A modified agar assay for the quantitation of mutation at the hypoxanthine guanine phosphoribosyl transferase gene locus in Chinese hamster ovary cells.

The mutant selection procedures of the well-characterized Chinese hamster ovary cell/hypoxanthine guanine phosphoribosyl transferase (CHO/HGPRT) mutation assay was modified. Soft agar (0.33%) in medium containing 6-thioguanine was used. The use of soft agar allowed the selection of 10(6) cells per 100-mm-diameter plate without any loss of mutants due to cross-feeding between HGPRT+ (wild-type) and HGPRT- (mutant) cells, as demonstrated by a reconstruction experiment with premixed populations of mutant and wild-type cells. Mutants selected u sing this soft-agar procedure were shown to have a greater than 99% reduction in [3H]hypoxanthine incorporation (as compared to wild type).

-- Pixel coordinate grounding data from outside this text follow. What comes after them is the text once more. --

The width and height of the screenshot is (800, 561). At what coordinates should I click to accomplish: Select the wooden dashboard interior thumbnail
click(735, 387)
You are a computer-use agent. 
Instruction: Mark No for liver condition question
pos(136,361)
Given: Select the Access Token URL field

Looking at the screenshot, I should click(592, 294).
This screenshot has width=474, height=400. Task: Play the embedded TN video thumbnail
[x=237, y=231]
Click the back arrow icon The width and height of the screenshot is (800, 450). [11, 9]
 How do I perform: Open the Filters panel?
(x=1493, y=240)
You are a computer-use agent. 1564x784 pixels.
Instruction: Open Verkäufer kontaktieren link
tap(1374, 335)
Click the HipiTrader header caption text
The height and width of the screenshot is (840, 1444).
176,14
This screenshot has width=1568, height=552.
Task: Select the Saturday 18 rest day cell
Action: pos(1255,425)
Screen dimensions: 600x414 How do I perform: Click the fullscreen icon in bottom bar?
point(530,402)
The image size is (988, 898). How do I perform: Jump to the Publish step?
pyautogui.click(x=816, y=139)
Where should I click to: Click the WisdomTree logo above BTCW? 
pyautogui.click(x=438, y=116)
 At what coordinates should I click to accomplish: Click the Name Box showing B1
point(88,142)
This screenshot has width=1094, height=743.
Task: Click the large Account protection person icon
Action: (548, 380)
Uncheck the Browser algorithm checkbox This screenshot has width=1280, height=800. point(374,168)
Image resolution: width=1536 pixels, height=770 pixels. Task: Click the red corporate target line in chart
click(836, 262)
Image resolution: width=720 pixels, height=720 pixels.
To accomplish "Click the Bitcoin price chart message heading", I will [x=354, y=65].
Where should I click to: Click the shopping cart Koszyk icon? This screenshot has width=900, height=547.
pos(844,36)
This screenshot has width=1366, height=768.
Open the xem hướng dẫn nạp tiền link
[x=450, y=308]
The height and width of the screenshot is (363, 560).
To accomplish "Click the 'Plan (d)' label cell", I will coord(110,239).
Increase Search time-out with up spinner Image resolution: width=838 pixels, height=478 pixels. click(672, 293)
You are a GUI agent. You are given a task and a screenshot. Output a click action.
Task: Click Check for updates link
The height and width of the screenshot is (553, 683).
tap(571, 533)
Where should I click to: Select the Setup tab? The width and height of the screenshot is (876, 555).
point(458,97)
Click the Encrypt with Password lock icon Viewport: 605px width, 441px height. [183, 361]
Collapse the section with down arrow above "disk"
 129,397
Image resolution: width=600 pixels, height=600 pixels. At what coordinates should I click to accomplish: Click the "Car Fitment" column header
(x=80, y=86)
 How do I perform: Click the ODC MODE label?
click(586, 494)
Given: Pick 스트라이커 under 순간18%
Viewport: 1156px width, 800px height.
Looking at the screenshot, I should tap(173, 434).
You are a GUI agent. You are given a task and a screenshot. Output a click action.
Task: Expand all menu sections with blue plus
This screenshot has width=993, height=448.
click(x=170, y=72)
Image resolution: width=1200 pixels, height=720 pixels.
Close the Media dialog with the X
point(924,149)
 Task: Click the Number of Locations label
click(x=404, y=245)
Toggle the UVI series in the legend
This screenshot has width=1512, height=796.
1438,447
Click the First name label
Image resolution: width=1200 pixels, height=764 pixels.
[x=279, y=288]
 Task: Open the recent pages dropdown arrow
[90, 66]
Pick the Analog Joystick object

This modified protocol decreased the incubator space requirement to 1/5 of that required in the original protocol, which allows one to increase the sampling size 5-fold with the same space requirement. The increase in sample size allows for a better quantitation of low mutagenic responses. The modified soft-agar protocol was applied using low doses (0-50 microgram/ml) of ethyl methanesulfonate and resulted in a well-defined dose-response relationship for the induction of mutants.